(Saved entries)
_____
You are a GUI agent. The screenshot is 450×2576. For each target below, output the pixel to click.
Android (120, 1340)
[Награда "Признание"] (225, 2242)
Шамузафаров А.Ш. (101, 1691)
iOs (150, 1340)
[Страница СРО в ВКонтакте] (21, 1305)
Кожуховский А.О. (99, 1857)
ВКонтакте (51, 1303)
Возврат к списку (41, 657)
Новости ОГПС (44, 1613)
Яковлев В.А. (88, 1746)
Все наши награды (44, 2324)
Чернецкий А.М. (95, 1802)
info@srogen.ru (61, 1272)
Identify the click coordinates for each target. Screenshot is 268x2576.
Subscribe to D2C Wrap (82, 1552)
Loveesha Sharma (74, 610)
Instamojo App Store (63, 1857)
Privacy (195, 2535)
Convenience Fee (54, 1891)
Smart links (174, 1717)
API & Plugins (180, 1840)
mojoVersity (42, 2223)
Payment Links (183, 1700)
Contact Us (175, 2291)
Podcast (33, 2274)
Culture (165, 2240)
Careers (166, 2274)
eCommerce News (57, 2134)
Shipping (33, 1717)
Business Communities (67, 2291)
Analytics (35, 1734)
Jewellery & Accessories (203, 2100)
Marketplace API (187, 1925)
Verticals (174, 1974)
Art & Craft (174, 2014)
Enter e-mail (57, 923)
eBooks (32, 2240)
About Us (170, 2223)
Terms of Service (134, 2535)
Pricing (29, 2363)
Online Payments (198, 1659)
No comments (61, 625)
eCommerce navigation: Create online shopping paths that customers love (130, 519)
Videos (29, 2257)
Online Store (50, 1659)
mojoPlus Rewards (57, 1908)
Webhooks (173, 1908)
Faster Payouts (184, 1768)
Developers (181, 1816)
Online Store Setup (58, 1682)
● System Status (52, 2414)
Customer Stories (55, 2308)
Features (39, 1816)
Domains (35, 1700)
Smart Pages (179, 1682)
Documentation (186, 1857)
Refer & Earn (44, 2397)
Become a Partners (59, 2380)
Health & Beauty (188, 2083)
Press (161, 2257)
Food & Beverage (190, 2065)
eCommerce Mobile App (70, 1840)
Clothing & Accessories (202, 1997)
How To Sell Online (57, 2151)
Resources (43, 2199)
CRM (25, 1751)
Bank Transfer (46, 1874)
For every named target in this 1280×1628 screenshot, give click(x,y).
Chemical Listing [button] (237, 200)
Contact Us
_____
(About this exercise) Return word for word the lines above from the line with "Кожуховский А.О. (99, 1857)" to the line with "Podcast (33, 2274)", including both and leaving out all others.

(Answer to this exercise)
Кожуховский А.О. (99, 1857)
ВКонтакте (51, 1303)
Возврат к списку (41, 657)
Новости ОГПС (44, 1613)
Яковлев В.А. (88, 1746)
Все наши награды (44, 2324)
Чернецкий А.М. (95, 1802)
info@srogen.ru (61, 1272)
Identify the click coordinates for each target. Screenshot is 268x2576.
Subscribe to D2C Wrap (82, 1552)
Loveesha Sharma (74, 610)
Instamojo App Store (63, 1857)
Privacy (195, 2535)
Convenience Fee (54, 1891)
Smart links (174, 1717)
API & Plugins (180, 1840)
mojoVersity (42, 2223)
Payment Links (183, 1700)
Contact Us (175, 2291)
Podcast (33, 2274)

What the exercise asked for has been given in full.